Before government's resort to privatisation, it was apparent that the company needed urgent lifeline. At the time the core investor took over the management of Conoil Plc (then known as NOLCHEM), the company was in total distress with huge debt overhang and a generally abysmal balance sheet. Fixed assets were idle and un-utilised, operating expenses were rising progressively because of many leakages in the system and there was gradual erosion of shareholders' fund as a result of mismanagement. As the company was running largely on overdraft, it became increasingly difficult for it to keep its head above water, hence for many years there was no return on investment.
So for the shareholders of the pre-privatised NOLCHEM, it was a tale of woes through and through as they helplessly watched their investments going down the drain. But with privatisation came a new dawn: the core investor halted the drift decisively and steered the company back to the path of profitability; and the shareholders are smiling again.
The process of revamping the organisation began with the launching of a re-engineering programme designed to recondition the company in the shortest time possible and prepare it for the emerging challenges in the downstream sector. As part of the restructuring, new concepts were introduced to enhance the company's efficiency and to plug all leakages in the system. A Central Operating Unit was introduced to facilitate operational monitoring and control, an initiative that has caused greater effectiveness and transparency in the company's activities. Consequently, shareholders' confidence has been restored through strategic planning and investment, better financial and treasury management, increasing customer equity, stable profitability and rising turnover.
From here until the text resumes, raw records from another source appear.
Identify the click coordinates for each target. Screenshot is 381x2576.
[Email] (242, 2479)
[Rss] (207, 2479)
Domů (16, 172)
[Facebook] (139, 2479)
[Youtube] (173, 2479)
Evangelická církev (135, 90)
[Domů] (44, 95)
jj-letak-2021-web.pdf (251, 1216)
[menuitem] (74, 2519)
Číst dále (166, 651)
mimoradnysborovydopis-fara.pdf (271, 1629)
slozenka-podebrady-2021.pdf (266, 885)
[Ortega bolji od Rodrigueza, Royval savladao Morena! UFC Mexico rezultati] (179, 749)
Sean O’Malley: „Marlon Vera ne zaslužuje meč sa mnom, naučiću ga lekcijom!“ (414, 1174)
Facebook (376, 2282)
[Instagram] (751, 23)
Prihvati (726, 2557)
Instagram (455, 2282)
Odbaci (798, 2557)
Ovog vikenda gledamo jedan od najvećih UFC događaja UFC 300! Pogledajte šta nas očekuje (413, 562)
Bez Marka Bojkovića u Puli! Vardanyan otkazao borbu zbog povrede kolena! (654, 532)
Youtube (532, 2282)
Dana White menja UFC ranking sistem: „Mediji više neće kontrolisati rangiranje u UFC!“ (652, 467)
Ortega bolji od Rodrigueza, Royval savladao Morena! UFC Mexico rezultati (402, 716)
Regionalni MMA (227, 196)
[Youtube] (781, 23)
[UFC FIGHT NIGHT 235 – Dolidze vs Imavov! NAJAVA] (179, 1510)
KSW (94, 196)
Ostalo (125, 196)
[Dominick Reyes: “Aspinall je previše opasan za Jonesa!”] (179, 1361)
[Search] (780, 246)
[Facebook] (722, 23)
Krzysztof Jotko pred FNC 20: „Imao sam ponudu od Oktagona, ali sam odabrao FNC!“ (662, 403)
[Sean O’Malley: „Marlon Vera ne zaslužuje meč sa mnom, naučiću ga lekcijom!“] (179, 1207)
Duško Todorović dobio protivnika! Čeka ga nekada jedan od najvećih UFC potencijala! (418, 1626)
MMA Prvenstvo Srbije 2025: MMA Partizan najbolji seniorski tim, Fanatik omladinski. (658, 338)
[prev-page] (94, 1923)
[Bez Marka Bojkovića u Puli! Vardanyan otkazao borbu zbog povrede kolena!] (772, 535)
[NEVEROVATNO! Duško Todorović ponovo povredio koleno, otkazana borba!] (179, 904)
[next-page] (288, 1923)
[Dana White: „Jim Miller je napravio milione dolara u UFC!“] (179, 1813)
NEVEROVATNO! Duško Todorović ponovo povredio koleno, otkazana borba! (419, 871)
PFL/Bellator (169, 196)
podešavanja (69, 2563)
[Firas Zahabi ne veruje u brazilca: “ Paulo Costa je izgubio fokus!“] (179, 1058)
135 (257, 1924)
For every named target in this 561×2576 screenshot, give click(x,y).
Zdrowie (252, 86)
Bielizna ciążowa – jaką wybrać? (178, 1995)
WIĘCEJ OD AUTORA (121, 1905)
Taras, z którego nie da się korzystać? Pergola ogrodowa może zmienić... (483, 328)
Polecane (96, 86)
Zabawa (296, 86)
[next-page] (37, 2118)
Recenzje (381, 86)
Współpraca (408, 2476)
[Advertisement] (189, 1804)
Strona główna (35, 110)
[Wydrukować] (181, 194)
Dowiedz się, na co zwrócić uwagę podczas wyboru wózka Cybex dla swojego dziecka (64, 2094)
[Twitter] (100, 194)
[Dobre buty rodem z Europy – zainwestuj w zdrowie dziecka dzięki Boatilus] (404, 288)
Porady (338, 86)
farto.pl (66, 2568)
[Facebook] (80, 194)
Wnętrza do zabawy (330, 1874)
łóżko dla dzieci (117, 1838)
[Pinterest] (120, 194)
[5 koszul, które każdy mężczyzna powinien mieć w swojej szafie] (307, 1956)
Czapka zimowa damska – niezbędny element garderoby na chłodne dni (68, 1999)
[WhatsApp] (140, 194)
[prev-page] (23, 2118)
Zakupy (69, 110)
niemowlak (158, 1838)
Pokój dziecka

Through conscious efforts aimed at ensuring optimum utilisation of the company's assets, the management succeeded in re-acquiring some of the company's choice property, including its 20-storey Bull Plaza head office in Lagos, sold off by the former management under questionable circumstances. The office floors in Bull Plaza were also reduced from 19 to six, while the rest was put on rent in order to avoid waste and to augment revenue from Non Fuel Retail (NFR) business. Manpower in the various departments was reinforced with core competencies. The company made it a priority to re-open retail outlets that were hitherto closed by the former management, thereby strengthening its visibility across the country.
The massive investments and strategic planning embarked on by Conoil Plc in its core businesses have continued to impact positively on its overall growth. It has recorded considerable boost in its market share and established an enviable tradition of progressively rising profile in capital market. This is not unexpected in view of the company's impressive growth in market value, which moved from N14.69 in 2002 to N114.99 in 2003, representing 683 per cent increase. As at June 2004, the share price has appreciated to N195.51, representing 923.33 per cent growth. This far exceeded the 728 per cent, 527 per cent, 718 per cent, 711 per cent and 676 per cent recorded by Texaco Nigeria, Oando Plc, Total, AP and Mobil respectively.
Conoil Plc also has a tradition of delivering constantly improving returns on shareholders' investment. Since the change in management after privatisation, the company has consistently declared dividend at the end of each financial year. It paid N69 million to shareholders in 2000, N171.5 million in 2001, N686 million in 2002 and N2.6 billion in 2003. Between 2000 and 2003, the company achieved 280 per cent growth in Profit Before Tax, posting N1 billion in 2000; N1.2 billion in 2001; N1.5 billion in 2002 and a whopping N3.8 billion in 2003. It also recorded N34.5 billion Turnover, with an enviable record of 99.92 per cent growth in Gross Income between 2001 and 2003, that is N17.3 billion (2001); N21.9 billion (2002); N34.5 billion (2003). Earnings per Share rose by 107 per cent from 216 kobo in 2002 to 447 kobo in 2003.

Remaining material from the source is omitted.